* PROBLEM DETAILS *
Set down again the lines of the records starting with the line containing "You are a GUI" and going on through the line containing "The width and", both included.

* PROVIDED RECORDS *
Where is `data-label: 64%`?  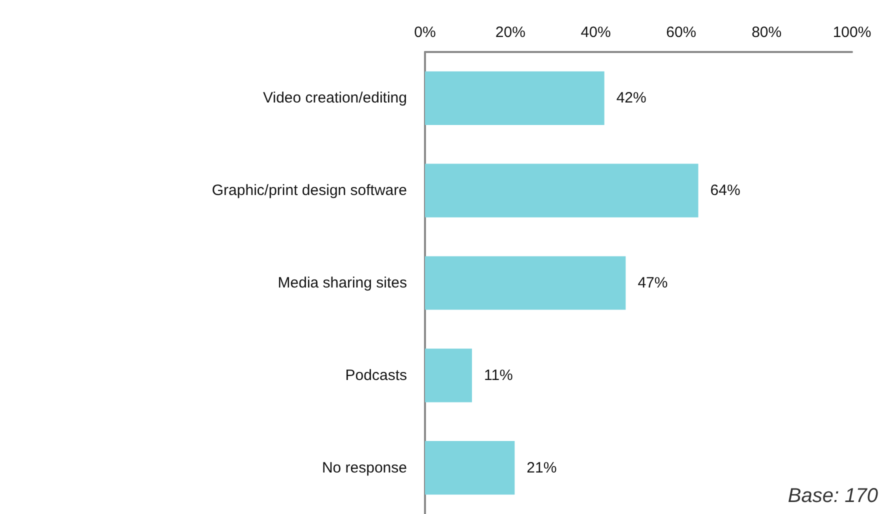 data-label: 64% is located at coordinates (725, 191).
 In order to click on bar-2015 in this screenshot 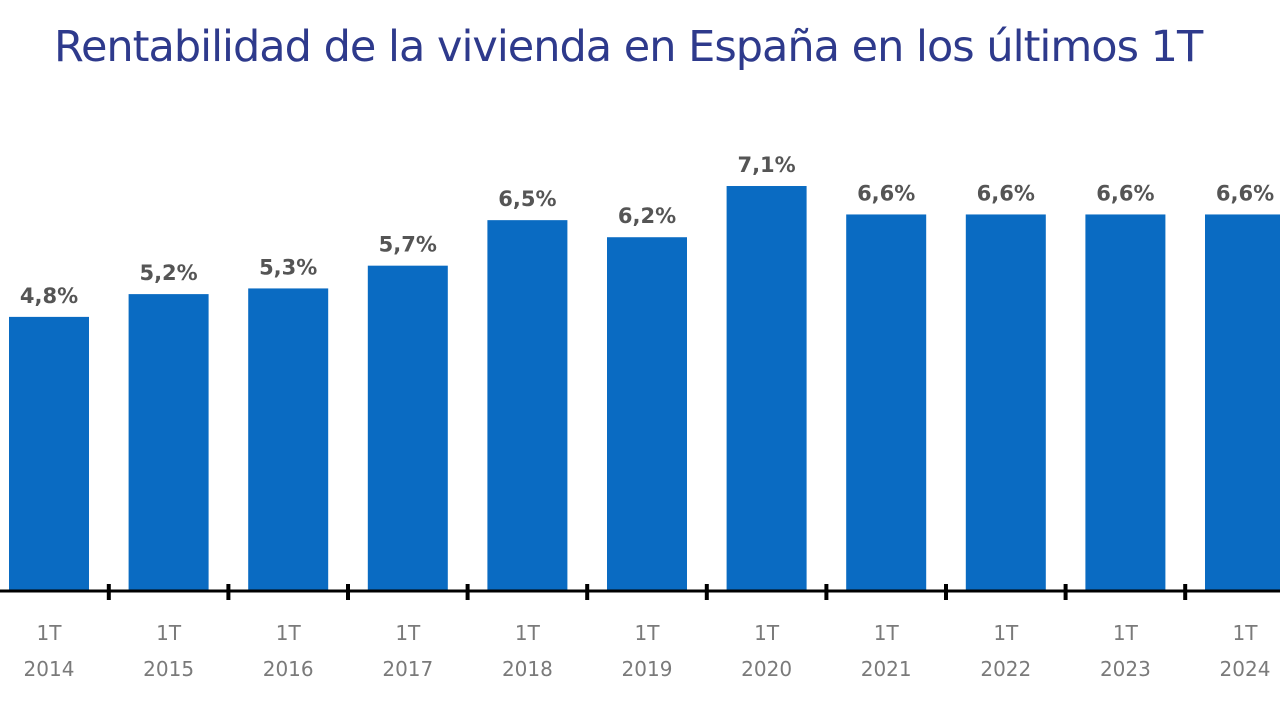, I will do `click(168, 442)`.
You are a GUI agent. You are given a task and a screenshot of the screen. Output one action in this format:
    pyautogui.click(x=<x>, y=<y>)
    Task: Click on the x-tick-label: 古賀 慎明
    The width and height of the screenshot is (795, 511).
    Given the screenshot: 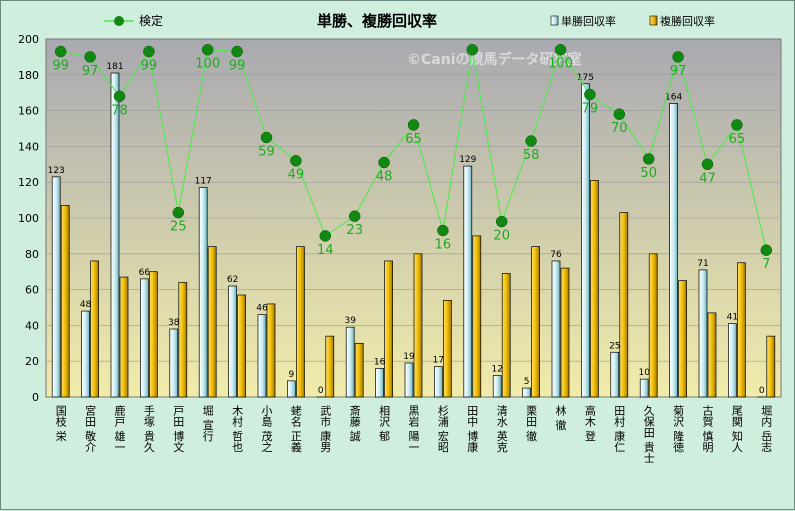 What is the action you would take?
    pyautogui.click(x=708, y=429)
    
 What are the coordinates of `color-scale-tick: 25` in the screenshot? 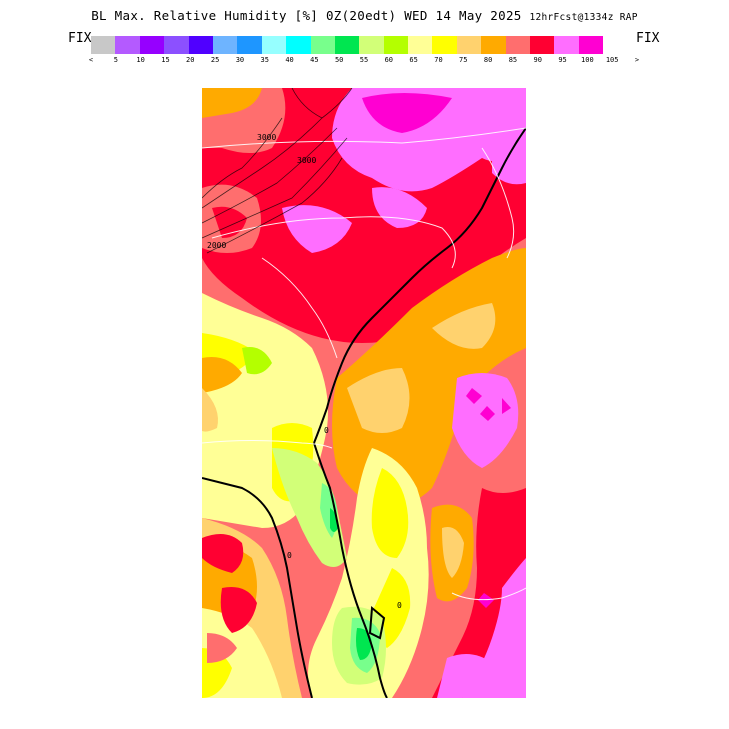 It's located at (215, 60).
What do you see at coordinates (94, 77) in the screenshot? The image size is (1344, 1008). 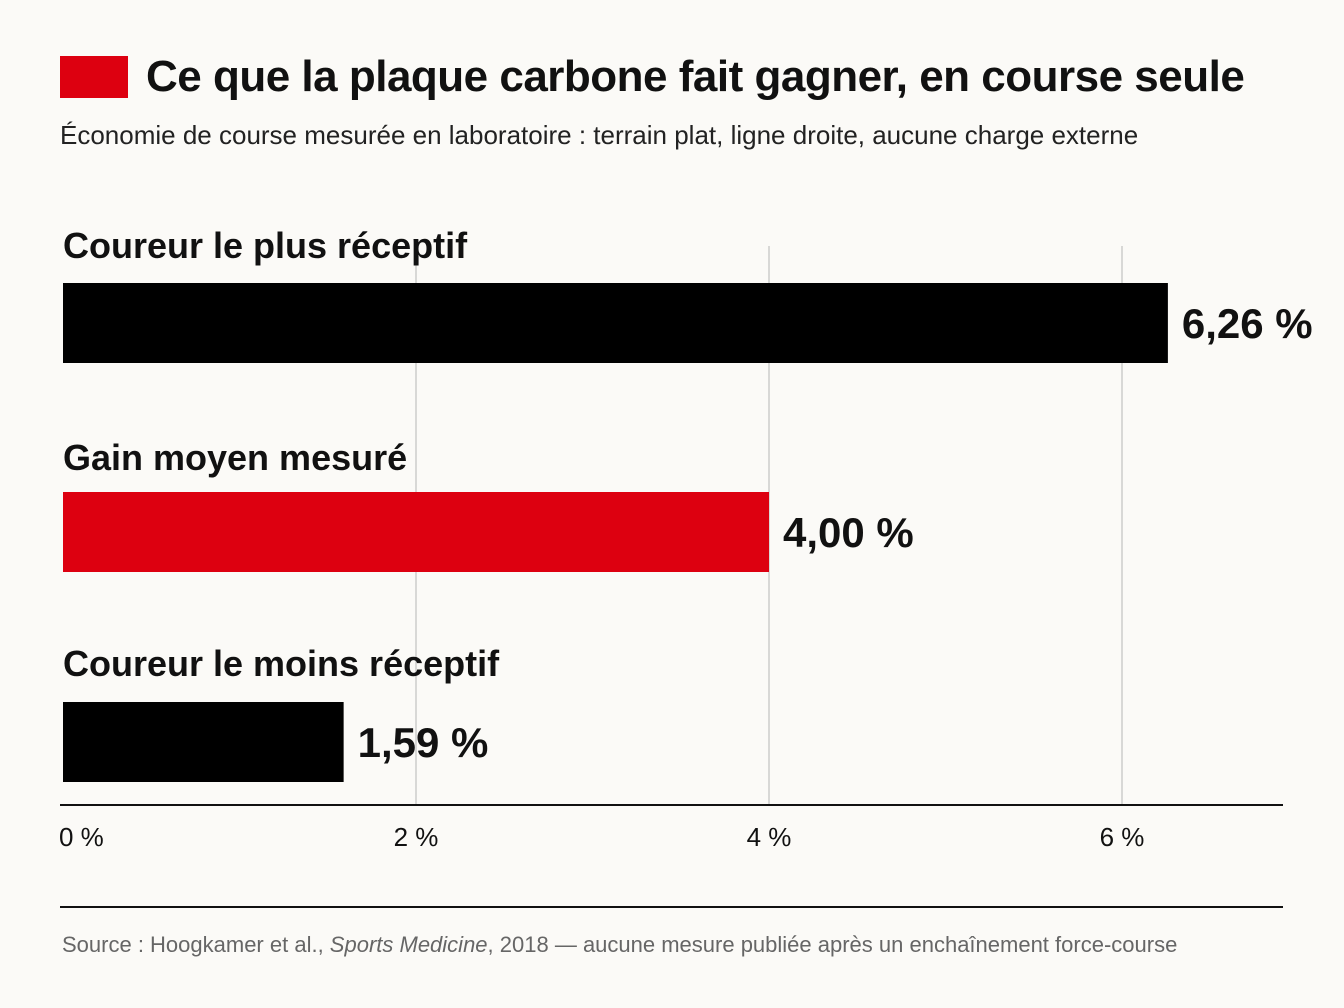 I see `title-accent-block` at bounding box center [94, 77].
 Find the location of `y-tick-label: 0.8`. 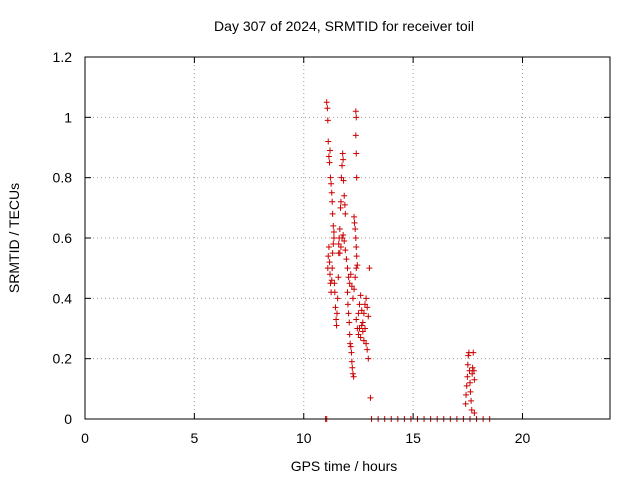

y-tick-label: 0.8 is located at coordinates (63, 178).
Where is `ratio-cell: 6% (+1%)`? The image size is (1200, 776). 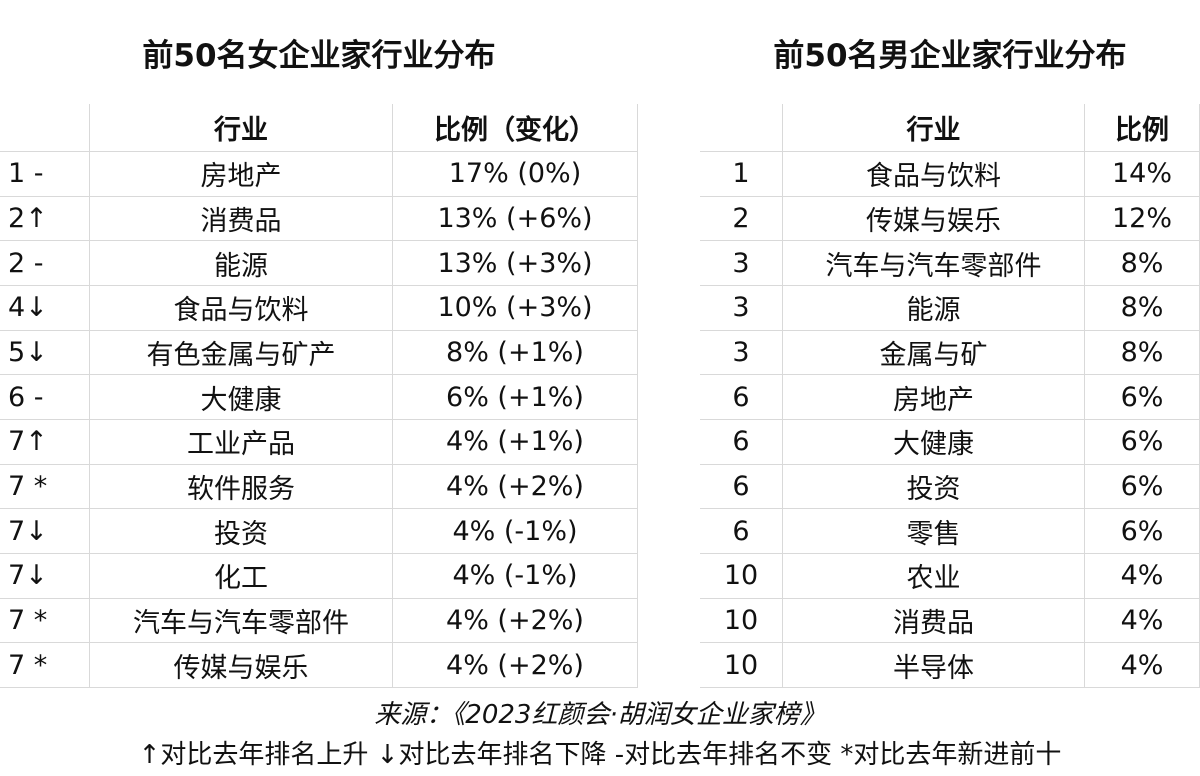 ratio-cell: 6% (+1%) is located at coordinates (516, 398).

* EXERCISE RESPONSE *
You are a GUI agent. You are given a task and a screenshot of the screen. Output one action in this format:
    pyautogui.click(x=<x>, y=<y>)
    Task: Click on the x-tick-label: 古賀 慎明
    The width and height of the screenshot is (795, 511).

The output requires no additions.